Sentada num café de Porto Alegre, Maria de Lourdes espeta o dedo no ar e declara não ter pejo de meter o pau em todo o mundo. Acabara de receber a resposta de uma carta enviada à deputada federal Manuela D’Ávila, do PCdoB. “Não é que eu seja do contra. É que eu gosto do que é direito. Disse a ela que largasse do pé do Bush e se concentrasse nos problemas nacionais”, esclarece a ex-udenista e ex-pefelista, enquanto se abana com uma carta. Marcelo retira da mochila três pastas azuis, repletas de correspondência enviada, respondida e publicada. O material pesa em torno de sete quilos. O neto é responsável pela digitação e a catalogação do material. A avó é assinante do jornal O Sul e lê o Zero Hora e o Correio do Povo de graça, num hotel cinco estrelas em frente ao prédio onde mora sozinha.
Maria de Lourdes conta que escreveu para presidentes da República, vices e primeiras-damas. Na lista dos dez mais, aparecem Sarney, Fernando Henrique, Ruth Cardoso, Lula e José de Alencar. Este último foi alvo de uma carta mal-humoradíssima, na qual recebeu um pito em regra por aventar a hipótese de mudar o Hino Nacional. Ainda que a informação fosse suspeita, pelo sim, pelo não, Maria de Lourdes decidiu se manifestar. “Eu sou do tempo em que as pessoas eram patriotas. Que história é essa de mexer no ‘Deitado em berço esplêndido’?” Suas broncas não discriminam ninguém; dirigem-se a pessoas, órgãos do governo (federal, estadual ou municipal), empresas privadas e entidades internacionais. “E a Unicef? Que pouca-vergonha! Nunca responde e nunca tem dinheiro.”
Outra pendenga foi com o senador Jefferson Peres, do PDT, que respondeu a uma carta de Maria de Lourdes com um telegrama azedo, sem medo de dedo em riste: “Como a senhora mesma diz, eu sou um senador corrupto e esclerosado, que recebe milhões do narcotráfico. Por isso, não perca seu precioso tempo escrevendo para mim. Com os cumprimentos, senador Jefferson Peres”. Hoje ela se diz amiga íntima de Peres, embora não concorde com a legalização das drogas, uma das bandeiras do senador. Não seria bom para a integridade da família.

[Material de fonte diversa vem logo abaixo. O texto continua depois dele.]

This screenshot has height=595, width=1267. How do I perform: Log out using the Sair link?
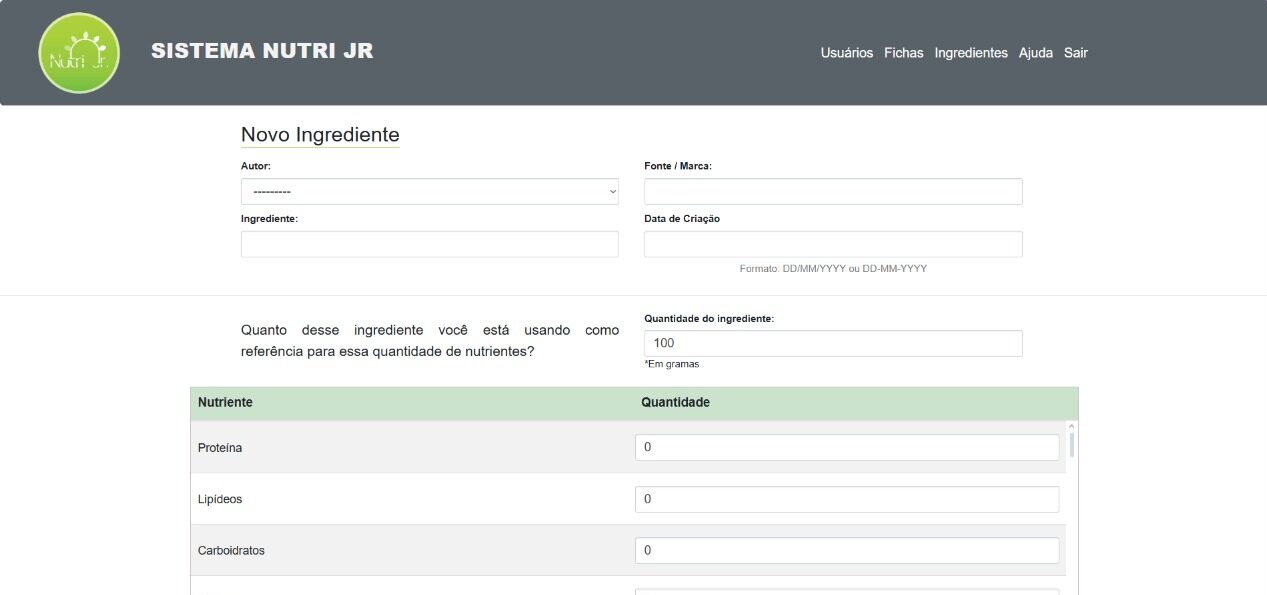1075,53
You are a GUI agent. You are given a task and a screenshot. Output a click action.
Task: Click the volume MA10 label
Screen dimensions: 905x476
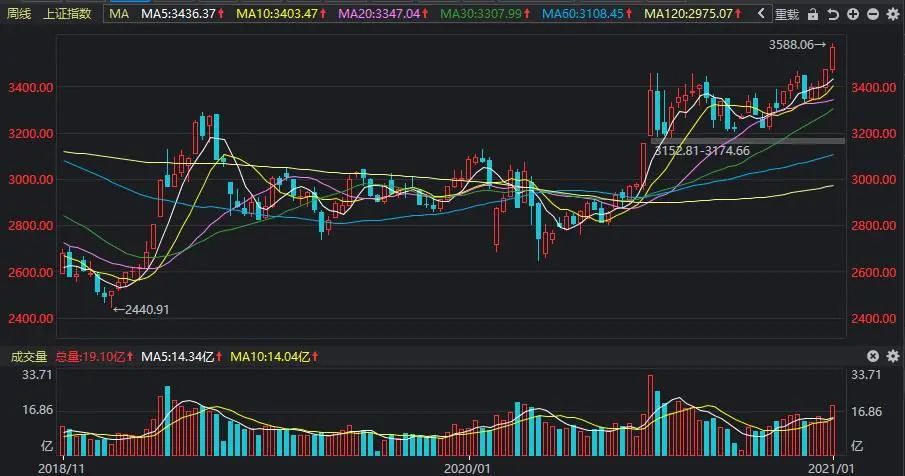pyautogui.click(x=274, y=357)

No café, Maria de Lourdes tem agora a companhia de Antonio Brás Constante, de 36 anos. Constante batuca os dedos na mesa, à espera de ser interpelado. Bancário, dois filhos pequenos, formado em ciências da computação, calva que já se insinua, ele se considera escritor. Faz jus ao sobrenome. Em 2003, com assiduidade notável, começou a mandar para jornais o resultado de sua faina. Como seus contos e poesias eram rotineiramente rejeitados, resolveu se dedicar com afinco às crônicas. Nunca escreveu para o pequeno espaço reservado às cartas. Nem precisou, pois ganhou latifúndios (não remunerados) em meia dúzia de jornais gaúchos, catarinenses, paranaenses, capixabas, mato-grossenses-do-sul e roraimenses, que passaram a publicar rotineiramente suas crônicas e versos. “Olha só… Ele é nacional, é completo!”, exclama Maria de Lourdes, logo emendando que, mesmo se ficasse parada a noite inteira olhando a lua, não arranjaria inspiração para fazer versos. “Nem duas palavras que rimem”, lamenta com um segundo suspiro.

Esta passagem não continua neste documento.